Unfortunately for everyone, Rasputin’s old disciples resurrect him and bring him back. Rasputin intends to resume his plans of summoning Ogdru Jahad and sucks the soul of Liz Sherman so that it could be used as leverage against Hellboy. Will he be guided by love, or will his demonic origins influence his decisions?
“Hellboy” is unquestionably one of Guillermo del Toro’s best works, and it is also a powerful superhero film. Apart from the magnificent monsters and effects in the picture, the growing relationship between Hellboy and Liz Sherman is the nicest thing about it. Both the characters share a heart as big as a house and add more colors to a film that’s already rich in visual imagery.
Warm Bodies (2013)
Most humanities perished eight years after the zombie apocalypse, only to resurrect as zombies. One of them is a zombie who can not recall his name but knows it starts with an R. While the zombies roam around free and struggle with their insatiable hunger for human flesh and brain, the ones who are still alive live in enclosures. Colonel Grigio, the leader of one such enclosure, sends his daughter Julie and others to retrieve medical supplies.

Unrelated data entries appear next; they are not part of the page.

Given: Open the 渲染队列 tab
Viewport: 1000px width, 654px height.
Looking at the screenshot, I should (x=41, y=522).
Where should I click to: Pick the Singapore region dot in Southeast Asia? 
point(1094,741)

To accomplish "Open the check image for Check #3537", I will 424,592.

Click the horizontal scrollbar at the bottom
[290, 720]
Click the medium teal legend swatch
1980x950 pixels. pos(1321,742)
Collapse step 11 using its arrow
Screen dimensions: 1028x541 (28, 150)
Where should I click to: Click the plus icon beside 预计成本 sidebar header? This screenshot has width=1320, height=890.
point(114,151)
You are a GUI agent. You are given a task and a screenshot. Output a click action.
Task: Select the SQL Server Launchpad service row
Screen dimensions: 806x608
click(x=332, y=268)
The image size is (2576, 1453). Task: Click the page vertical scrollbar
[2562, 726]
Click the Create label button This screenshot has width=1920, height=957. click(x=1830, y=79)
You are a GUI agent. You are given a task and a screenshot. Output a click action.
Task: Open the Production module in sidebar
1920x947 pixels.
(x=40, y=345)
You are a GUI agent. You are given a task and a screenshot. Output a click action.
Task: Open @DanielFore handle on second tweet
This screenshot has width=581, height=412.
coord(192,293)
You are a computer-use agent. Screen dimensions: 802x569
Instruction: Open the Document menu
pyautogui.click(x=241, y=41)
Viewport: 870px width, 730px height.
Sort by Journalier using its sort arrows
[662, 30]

However, Julie gets attacked by a bunch of hungry zombies. R feels something about Julie, and his dead heart skips a beat. R saves Julie and brings her to an airplane where he lives. R convinces Julie that she should stay with him until it was safe for her to return home. They both indulge in playing games and LP records to kill time, and eventually, they get emotionally attached to one another. It seems that R’s love for Julie is turning him human once again.
The film, written and directed by Jonathan Levine and based on a novel by Isaac Marion, recounts a love story from the perspective of a zombie. R and Julie, played by Nicholas Hoult and Teresa Palmer, have fantastic on-screen chemistry and bring to life a relationship that was never meant to be.
Nicholas as a zombified boyfriend and Teresa as his full-of-life girlfriend often remind us of the chemistry Romeo and Juliet shared in Shakespeare’s masterpiece. But if that’s not something that appeals to you, watch it for the outstanding humor that “Warm Bodies” provides.